@Juanmallorca43 planteaba esta cuestión en uno de mis posts anteriores. Dice así:
" , estoy leyendo los antiguos post y veo que entiendes de filología creo, yo soy mallorquín, qué opinas del dialecto catalán que desciende del lemosín o del Doc?? Crees que como lengua milenaria que dicen que son tienen derecho de imponer su dialecto de Barcelona sobre las lenguas valencianas , mallorquina o aragonesa??".
Como es un tema muy amplio, voy a desarrollar las dos preguntas en artículos separados. Hoy me centraré en explicar a grandes rasgos de dónde desciende el catalán, y más adelante retomaré el tema de la centralidad en Barcelona.
El latín, ¿una lengua común?
Tradicionalmente se ha dicho que todas las lenguas románicas (castellano, catalán, portugués, francés, italiano, etc.) derivan de una lengua comuna, del latín. Pero esto es una afirmación muy atrevida: teniendo en cuenta que en un territorio como el nuestro la lengua ya varía mucho de un sitio al otro, cuesta pensar que en todo este territorio tan amplio el pueblo pronunciara la lengua de la misma manera.
Lo más sensato no es hablar del latín como lengua común primitiva, sino de los "latines", en plural. Ya desde los inicios la lengua varía según la época, la zona geográfica y los hablantes. Por ejemplo en las zonas interiores de España predominaba la gente culta y rica que se dedicaba al comercio; en cambio, en Cataluña la mayoría de la población era militar, soldados que provenían de regiones lejanas. Es comprensible, pues, que el latín que hablaban unos y otros no era el mismo, y esto generó ya las primeras diferencias.
La reorganización de los dialectos
Estamos ante una España en la que el latín se mantiene en la escritura, pero a nivel hablado van apareciendo unas "microlenguas" para la comunicación del día a día: son diferentes dialectos o realidades habladas.

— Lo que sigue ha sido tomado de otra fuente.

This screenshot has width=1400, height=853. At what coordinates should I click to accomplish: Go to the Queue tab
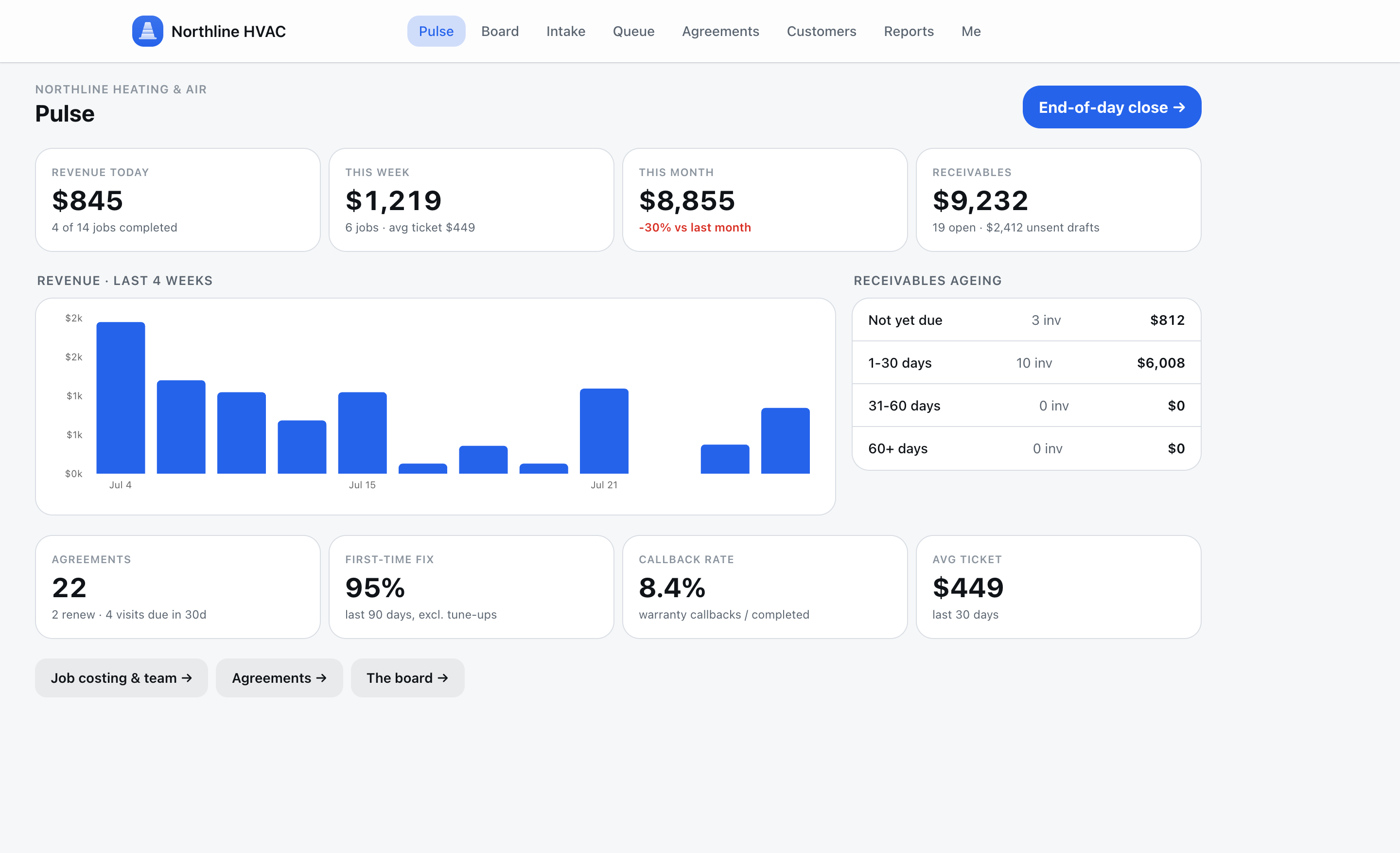click(633, 31)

Se suele decir que una lengua (el latín) pasa a ser otra (en este caso el catalán) cuando hay una diferencia oral excesiva entre ambas. Sin embargo, creo más las teorías que explican el cambio en función de la percepción. Es decir, hoy en día, si nos fijamos, todos vemos diferencias entre lo que hablan los abuelos y los nietos; seguro que hay palabras o expresiones nuevas entre unas generaciones y otras, pero no se nos ocurriría decir que hablan lenguas distintas. Pues lo mismo ocurría en aquellos tiempos: es difícil establecer un momento de corte entre una lengua y otra. Parece más lógico pensar que fueron los hablantes quienes notaron un cambio tan grande como para considerar que ya no hablaban lo mismo.
Llegó un momento que el pueblo notó que no sabía pronunciar bien el latín escrito, porque lo que hablaba en su día a día no se parecía a éste. Y al revés: lo que ellos pronunciaban no tenían cómo escribirlo. Fue entonces cuando tomaron consciencia que se trataba de dos lenguas diferentes.
El caso catalán
La conciencia del catalán se sitúa entorno lo que se conoce como la "renovatio carolingia", en tiempos de Carlomagno. Se conocen algunos momentos determinantes para el paso del latín vulgar al catalán.
Las ordenes benedictinas. Los monasterios pasan a ser benedictinos en la zona conquistada por Carlomagno. Esto marca el tipo de cultura que habrá.
Además, Carlomagno implanta la escritura carolingia, en sustitución de la visigoda. Esto no ocurre en el resto del territorio español.
Hasta ahora la forma de hablar (del día a día) era muy distinta de la forma de escribir (en latín culto). Entonces se establece un vínculo actualizado entre la manera de hablar y la escritura. Se impulsa una gran reforma para fijar unas normas y un modelo de escritura.
Empieza un proceso de construcción de la lengua catalana embrionaria, en el cual predomina el núcleo oriental (Barcelona, Osona y Gerona) frente al resto del territorio. Pero como decíamos al inicio, este tema, que es muy amplio, lo desarrollaremos más adelante en un nuevo post.